The tresviri capitales or tresviri nocturni were a college of minor magistrates in ancient Rome. They were included in the vigintisexviri, a board of 26 minor magistrates ranked below the quaestors. They were a group of three men that managed police and firefighting. Despite this they were feared by the Roman people due to their police roles, and they were condemned due to their neglect of firefighting during an unknown incident, which was likely the Great Fire of Rome. The Roman people gave the Tresviri Capitales the nickname nocturni due to the night patrols they managed. They were elected by the Urban praetors and later Tribal Assembly.

== Role ==
The Tresviri Capitales managed the police in Ancient Rome. They were somewhat feared by the citizens of Rome. Although the Tresviri Capitales had criminal jurisdiction over the people of Rome, they did not have judicial jurisdiction. They dispensed justice in the forum, supervised executions, and castigated thieves and slaves. Also, they, along with the aediles, organized special guard troops dedicated to arresting criminals. Although they could only do this with a mandate from the Senate and other higher magistrates. The Tresviri Capitales most likely handled ordinary crimes that would not be handled by the Popular Assembly or Courts. Another explanation is that thieves caught whilst stealing would be brought to the Tresviri Capitales, to whom the criminal would then confess or deny his crime. Aside from policing Rome, they also arrested and punished runaway slaves. However, this does not necessarily mean the Tresviri Capitales searched for the slaves. Fines and fees for starting lawsuits would be collected by the Tresviri Capitales. Another legal duty of the Tresviri Capitales was managing Roman prisons. The Tresviri Capitales were one group responsible for firefighting in Rome. They organized nightly patrols. The people of Rome condemned the Tresviri Capitales for neglecting their responsibility of firefighting on an unknown occasion. This occasion was likely the Great Fire of Rome.

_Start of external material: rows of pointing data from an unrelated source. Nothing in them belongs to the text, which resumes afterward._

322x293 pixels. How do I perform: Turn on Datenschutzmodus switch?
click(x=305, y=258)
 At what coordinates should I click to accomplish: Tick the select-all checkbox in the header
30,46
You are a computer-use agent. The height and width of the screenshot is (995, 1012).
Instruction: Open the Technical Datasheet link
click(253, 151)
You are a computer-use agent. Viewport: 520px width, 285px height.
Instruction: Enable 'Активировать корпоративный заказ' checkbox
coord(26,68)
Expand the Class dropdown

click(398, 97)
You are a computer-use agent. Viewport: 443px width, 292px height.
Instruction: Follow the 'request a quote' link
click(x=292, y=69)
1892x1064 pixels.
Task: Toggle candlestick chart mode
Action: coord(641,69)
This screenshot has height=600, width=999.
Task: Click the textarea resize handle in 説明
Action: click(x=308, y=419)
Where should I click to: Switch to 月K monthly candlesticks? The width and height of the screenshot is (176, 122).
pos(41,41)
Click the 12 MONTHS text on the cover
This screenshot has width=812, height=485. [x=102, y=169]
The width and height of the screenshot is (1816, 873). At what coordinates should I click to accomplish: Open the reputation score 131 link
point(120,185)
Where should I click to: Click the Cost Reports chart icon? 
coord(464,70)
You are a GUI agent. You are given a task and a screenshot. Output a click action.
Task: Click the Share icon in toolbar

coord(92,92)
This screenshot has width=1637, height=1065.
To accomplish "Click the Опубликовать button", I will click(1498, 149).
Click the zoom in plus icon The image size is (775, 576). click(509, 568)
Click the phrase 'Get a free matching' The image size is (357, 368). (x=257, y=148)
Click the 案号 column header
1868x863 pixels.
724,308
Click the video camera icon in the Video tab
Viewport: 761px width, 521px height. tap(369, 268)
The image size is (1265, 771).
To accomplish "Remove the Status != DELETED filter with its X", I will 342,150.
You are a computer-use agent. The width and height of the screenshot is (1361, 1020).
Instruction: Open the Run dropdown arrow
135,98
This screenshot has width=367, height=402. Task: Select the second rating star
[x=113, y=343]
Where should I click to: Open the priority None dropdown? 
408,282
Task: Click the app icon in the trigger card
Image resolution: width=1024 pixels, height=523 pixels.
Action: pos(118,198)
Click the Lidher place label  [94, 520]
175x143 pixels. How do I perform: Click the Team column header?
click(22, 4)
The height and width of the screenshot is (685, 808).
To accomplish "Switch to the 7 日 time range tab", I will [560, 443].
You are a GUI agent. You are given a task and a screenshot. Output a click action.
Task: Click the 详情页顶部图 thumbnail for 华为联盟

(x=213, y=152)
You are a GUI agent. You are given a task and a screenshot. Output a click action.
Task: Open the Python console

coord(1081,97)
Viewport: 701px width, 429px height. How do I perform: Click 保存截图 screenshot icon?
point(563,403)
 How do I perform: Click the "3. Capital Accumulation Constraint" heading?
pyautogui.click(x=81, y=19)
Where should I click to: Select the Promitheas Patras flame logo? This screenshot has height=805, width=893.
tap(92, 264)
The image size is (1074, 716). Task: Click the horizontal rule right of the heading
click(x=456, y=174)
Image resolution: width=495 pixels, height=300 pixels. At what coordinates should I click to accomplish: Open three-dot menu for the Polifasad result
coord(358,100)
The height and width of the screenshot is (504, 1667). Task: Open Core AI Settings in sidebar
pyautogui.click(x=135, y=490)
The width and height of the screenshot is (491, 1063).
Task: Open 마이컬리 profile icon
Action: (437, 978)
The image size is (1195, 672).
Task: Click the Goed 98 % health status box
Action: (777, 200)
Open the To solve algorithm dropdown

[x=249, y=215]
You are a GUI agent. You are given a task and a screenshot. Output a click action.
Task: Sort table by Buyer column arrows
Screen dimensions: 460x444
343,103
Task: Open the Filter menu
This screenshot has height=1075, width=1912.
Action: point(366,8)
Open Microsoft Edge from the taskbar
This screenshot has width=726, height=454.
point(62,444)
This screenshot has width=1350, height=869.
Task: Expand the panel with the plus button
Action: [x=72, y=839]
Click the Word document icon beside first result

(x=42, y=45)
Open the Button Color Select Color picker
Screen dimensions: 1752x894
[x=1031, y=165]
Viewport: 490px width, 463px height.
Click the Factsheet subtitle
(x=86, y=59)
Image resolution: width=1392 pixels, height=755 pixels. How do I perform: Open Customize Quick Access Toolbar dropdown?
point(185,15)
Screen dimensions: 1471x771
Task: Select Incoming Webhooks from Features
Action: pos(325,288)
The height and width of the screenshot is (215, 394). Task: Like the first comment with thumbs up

== History and organization ==
The Tresviri Capitales were formed around 290 or 287 BCE. Their name was derived from their groups supervision of the prison and executions that took place there. According to Plautus when they were founded they were a group of three men that would be elected by the Urban Praetors. The Tresviri Capitales changed the way Roman society utilized the death penalty. The death penalty was a state tool instead of a private matter carried out due to vengeance. Sometime between 242 and 122 BCE a Lex Papiria ordered that the Tresviri Capitales would be elected by the Comitia Tributa, which is also known as Tribal Assembly. During the year 213 BCE, after complaining from Roman citizens, the Tresviri Capitales would take action against the practice of foreign cults in public spaces. They destroyed the places of worship for these cults. Later the Senate put an Urban Praetor in charge of taking action against the practice of foreign cults in public places.